It is not cinematograp her-director Santosh Sivan’s first celluloid take on the Srilankan civil war. Terrorist, his directorial venture from years back, had a young pregnant suicide bomber caught in a dilemma between her mission and her feelings. It was a poignant and sensitively crafted film.
As an ode to the film, the director has taken a few shots from it in this film, though the connection is rushed through.
There is a total lack of clarity of purpose, focus and sensitivity, as the director takes a look at the ethnic war through the eyes of a group of orphans at a shelter home in Srilanka. The home run by a kind-hearted woman (Saritha) houses a group of orphans, all victims of the ethnic war. One of them is Nandan (Karan), a teen with Down Syndrome.
The film opens with a young Tamil refugee rescued from a ship wreck, narrating her life and that of her group of friends on the island.

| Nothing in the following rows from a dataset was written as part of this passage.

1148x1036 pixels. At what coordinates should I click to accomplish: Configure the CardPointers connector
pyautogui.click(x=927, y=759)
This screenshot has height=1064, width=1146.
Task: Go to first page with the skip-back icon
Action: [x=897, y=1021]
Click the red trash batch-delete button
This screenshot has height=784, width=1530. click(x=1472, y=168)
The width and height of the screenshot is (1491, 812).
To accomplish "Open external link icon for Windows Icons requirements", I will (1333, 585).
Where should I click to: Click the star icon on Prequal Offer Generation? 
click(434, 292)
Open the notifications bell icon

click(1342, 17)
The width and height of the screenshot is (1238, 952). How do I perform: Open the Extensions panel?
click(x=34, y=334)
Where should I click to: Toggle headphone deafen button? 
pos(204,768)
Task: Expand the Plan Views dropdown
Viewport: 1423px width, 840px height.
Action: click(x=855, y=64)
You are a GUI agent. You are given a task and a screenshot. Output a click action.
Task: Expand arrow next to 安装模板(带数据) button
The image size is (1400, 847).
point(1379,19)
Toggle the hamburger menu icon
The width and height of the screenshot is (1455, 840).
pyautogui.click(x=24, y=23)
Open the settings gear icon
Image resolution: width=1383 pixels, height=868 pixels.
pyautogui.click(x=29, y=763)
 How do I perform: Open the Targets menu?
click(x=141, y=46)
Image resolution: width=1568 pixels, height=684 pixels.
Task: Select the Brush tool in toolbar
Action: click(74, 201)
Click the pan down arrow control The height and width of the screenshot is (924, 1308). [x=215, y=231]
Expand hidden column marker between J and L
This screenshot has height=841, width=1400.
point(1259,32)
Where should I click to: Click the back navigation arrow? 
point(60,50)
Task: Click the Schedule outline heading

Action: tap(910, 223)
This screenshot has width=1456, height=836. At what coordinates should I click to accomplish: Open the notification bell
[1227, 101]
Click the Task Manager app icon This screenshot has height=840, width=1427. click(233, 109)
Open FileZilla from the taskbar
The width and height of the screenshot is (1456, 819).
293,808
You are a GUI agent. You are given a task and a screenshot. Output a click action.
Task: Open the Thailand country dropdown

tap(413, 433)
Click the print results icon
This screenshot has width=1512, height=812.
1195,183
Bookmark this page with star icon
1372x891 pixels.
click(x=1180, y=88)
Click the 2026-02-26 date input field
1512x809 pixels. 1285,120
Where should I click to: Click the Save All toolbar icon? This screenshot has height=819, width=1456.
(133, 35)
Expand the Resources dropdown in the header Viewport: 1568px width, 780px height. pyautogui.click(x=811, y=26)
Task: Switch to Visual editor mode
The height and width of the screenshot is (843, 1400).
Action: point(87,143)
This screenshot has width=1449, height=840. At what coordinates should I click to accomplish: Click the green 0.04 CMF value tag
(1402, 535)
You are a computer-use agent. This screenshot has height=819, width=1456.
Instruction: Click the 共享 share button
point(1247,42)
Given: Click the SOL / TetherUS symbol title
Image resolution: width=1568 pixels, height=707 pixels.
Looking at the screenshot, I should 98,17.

Their friendship, hopes, fears and their little pleasures in the midst of the war, all form a part of the story. But lack of depth in the characters and incidents ensures that we fail to empathise with their plight, desires or aspirations. In such circumstances, no actor is able to create an impact with their performance.
There is an intriguing opening shot of a blood spattered thumb print which resembles the Srilankan map. Innovative and imaginative, it captures attention. This beautifully depicted imagery, apart from the couple of shots of aerial bombings (though nothing that one hasn’t seen before) is all that the film can boast of.
Inam is a pretentious piece of work, one is not exactly sure what the director wishes to convey. The film is neither entertaining nor thought provoking.
We enter the theater with great curiosity, anticipation and expectation. And we leave with a feeling of shocking disappointment and total dissatisfaction.
Film: Inam (Tamil)
Director: Santosh Sivan
Cast: Sugandha, Karan, Saritha, Karunas, Janaki.